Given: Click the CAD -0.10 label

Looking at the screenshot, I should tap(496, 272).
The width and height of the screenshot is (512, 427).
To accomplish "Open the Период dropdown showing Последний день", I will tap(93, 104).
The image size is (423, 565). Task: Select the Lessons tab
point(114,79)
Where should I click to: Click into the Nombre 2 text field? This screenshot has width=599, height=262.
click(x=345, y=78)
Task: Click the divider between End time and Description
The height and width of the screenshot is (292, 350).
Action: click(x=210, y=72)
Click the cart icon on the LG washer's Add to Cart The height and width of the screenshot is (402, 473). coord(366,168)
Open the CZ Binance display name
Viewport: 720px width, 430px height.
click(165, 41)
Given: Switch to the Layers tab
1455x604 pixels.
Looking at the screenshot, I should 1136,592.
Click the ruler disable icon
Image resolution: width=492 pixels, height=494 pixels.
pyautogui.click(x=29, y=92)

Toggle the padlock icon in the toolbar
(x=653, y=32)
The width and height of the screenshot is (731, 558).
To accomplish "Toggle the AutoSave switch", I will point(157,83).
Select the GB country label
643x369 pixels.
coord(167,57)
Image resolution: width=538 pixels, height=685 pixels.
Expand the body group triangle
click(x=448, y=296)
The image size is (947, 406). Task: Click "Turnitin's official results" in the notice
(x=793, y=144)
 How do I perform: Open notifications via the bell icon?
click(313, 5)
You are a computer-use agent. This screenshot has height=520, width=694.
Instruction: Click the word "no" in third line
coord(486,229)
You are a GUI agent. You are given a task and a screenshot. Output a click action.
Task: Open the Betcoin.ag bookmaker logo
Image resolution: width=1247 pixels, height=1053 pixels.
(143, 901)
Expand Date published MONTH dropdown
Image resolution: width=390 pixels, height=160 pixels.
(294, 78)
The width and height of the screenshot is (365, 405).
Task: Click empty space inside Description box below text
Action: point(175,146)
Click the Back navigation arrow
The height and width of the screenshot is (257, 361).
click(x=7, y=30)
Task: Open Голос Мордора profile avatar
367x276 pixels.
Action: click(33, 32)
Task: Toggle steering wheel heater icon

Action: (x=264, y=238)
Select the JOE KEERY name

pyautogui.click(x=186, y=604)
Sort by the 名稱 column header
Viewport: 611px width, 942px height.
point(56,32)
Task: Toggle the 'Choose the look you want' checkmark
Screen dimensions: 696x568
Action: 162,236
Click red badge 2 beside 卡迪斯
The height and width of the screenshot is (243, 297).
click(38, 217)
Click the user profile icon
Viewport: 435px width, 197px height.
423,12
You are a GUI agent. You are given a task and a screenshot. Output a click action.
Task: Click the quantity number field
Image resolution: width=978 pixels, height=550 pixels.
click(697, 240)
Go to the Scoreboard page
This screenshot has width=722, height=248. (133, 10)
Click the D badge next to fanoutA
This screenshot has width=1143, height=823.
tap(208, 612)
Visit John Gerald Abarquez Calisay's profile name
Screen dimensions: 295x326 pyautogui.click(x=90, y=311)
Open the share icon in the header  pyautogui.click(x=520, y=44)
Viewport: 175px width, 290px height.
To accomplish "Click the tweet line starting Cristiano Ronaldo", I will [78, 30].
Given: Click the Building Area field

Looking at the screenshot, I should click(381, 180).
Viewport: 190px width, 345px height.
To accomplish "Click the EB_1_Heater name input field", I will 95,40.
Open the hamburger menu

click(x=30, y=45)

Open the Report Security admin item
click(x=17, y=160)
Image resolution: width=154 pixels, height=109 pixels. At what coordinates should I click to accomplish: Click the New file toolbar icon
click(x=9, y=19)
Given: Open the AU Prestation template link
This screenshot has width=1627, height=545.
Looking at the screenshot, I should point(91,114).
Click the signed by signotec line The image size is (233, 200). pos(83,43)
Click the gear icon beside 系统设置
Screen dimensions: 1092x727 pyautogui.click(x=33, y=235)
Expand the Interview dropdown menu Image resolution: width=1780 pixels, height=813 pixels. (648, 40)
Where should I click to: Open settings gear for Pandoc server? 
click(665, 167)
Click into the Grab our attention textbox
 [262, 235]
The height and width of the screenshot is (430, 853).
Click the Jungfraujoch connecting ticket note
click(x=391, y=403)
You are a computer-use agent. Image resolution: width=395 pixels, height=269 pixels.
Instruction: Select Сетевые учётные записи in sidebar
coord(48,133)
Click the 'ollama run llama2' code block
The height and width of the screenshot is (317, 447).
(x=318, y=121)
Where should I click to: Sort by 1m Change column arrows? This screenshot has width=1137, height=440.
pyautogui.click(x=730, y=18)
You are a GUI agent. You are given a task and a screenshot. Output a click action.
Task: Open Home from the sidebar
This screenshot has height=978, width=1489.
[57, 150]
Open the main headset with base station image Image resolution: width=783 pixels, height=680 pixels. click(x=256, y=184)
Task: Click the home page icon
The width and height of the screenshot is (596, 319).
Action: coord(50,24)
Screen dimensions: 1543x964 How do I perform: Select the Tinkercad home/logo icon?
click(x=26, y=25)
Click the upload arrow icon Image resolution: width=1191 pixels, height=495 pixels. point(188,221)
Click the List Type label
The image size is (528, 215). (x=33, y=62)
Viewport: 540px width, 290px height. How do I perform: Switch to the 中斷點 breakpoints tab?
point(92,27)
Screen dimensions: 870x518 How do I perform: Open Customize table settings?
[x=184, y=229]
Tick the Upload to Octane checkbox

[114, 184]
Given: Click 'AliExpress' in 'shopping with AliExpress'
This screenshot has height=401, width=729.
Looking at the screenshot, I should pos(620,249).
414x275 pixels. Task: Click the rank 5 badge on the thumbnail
***
**Task item**
Search term "will": return each line of the data that contains it.

**Task result**
To accomplish "Open the Период dropdown showing Последний день", I will tap(93, 104).
To accomplish "Toggle the AutoSave switch", I will point(157,83).
To accomplish "Click the tweet line starting Cristiano Ronaldo", I will [78, 30].
To accomplish "Click the EB_1_Heater name input field", I will 95,40.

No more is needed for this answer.